I'd like to profile some VCS software, and to do so I want to generate a set of random files, in randomly arranged directories. I'm writing the script in Python, but my question is briefly: how do I generate a random directory tree with an average number of sub-directories per directory and some broad distribution of files per directory?
Clarification: I'm not comparing different VCS repo formats (eg. SVN vs Git vs Hg), but profiling software that deals with SVN (and eventually other) working copies and repos.
The constraints I'd like are to specify the total number of files (call it 'N', probably ~10k-100k) and the maximum depth of the directory structure ('L', probably 2-10). I don't care how many directories are generated at each level, and I don't want to end up with 1 file per dir, or 100k all in one dir.

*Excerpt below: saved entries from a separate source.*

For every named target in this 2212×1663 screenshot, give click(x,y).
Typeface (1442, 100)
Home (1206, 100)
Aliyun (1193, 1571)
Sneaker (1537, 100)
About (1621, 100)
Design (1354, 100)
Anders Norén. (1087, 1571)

The distribution is something I'm not sure about, since I don't know whether VCS' (SVN in particular) would perform better or worse with a very uniform structure or a very skewed structure. Nonetheless, it would be nice if I could come up with an algorithm that didn't "even out" for large numbers.
My first thoughts were: generate the directory tree using some method, and then uniformly populate the tree with files (treating each dir equally, with no regard as to nesting). My back-of-the-envelope calcs tell me that if there are 'L' levels, with 'D' subdirs per dir, and about sqrt(N) files per dir, then there will be about D^L dirs, so N =~ sqrt(N)*(D^L) => D =~ N^(1/2L). So now I have an approximate value for 'D', how can I generate the tree? How do I populate the files?
I'd be grateful just for some pointers to good resources on algorithms I could use. My searching only found pretty applets/flash.